● DATASET ENTRIES:
>>>

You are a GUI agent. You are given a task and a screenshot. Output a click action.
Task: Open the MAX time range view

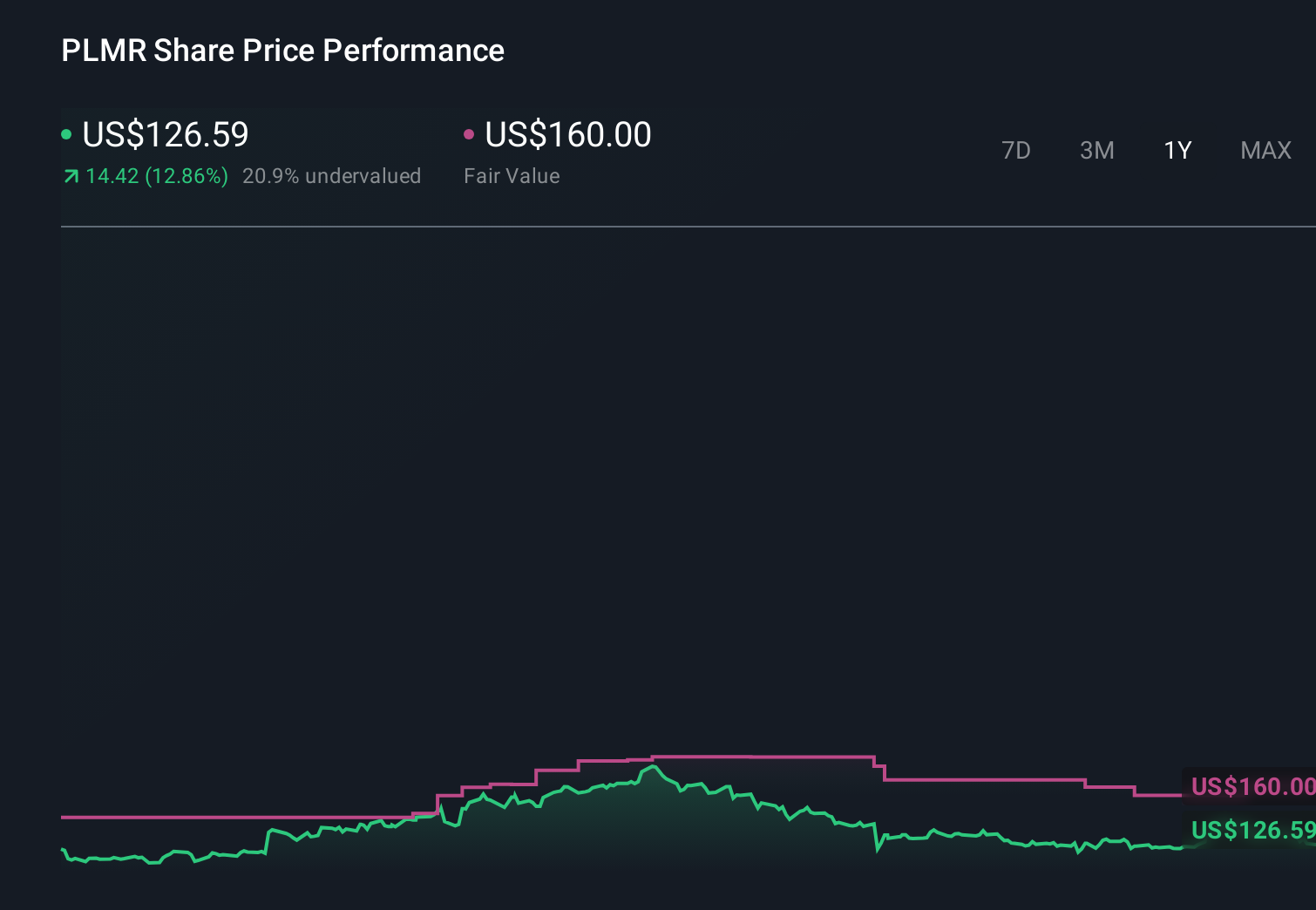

<<<
>>>

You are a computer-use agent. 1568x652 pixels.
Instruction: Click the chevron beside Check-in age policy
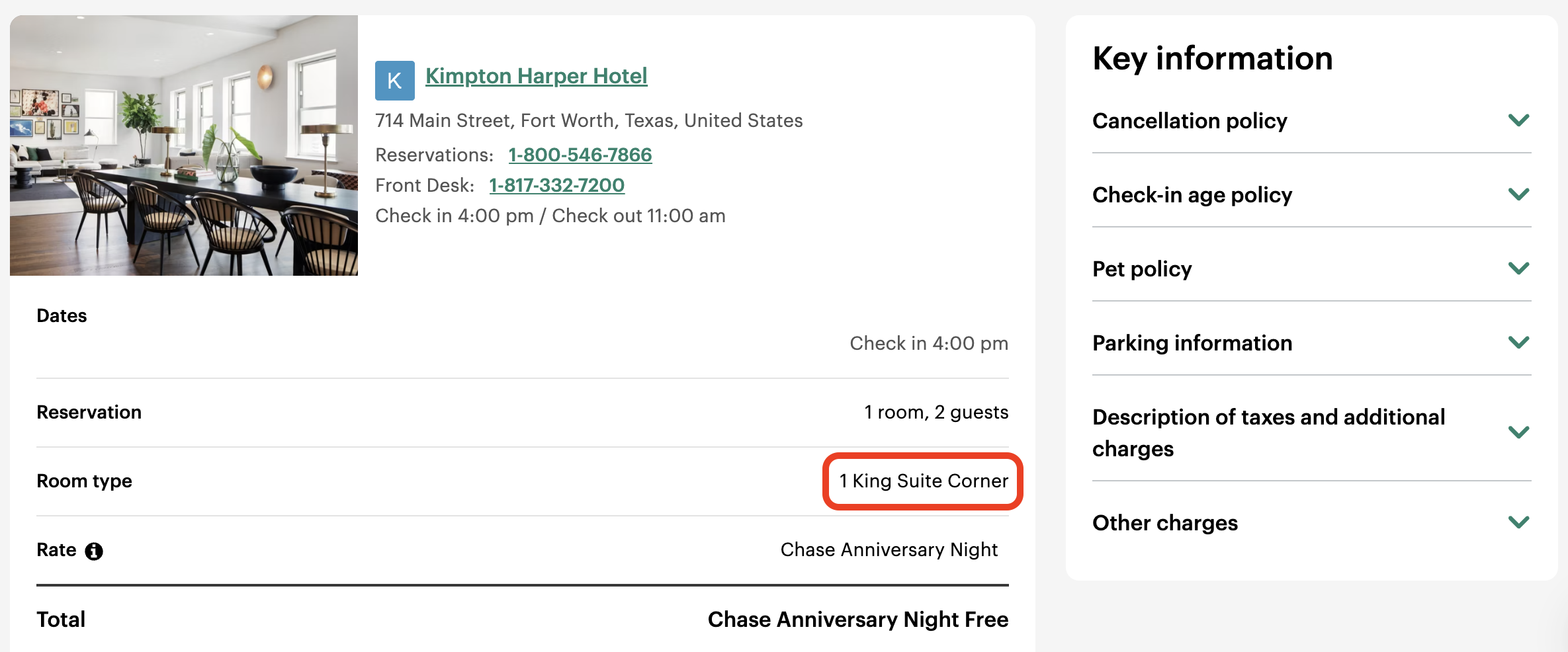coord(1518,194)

<<<

● WHAT YOU SHOULD DO:
Work out how many lines of the data hold the string "agent". Reply with that number alone.

● EXERCISE RESULT:
2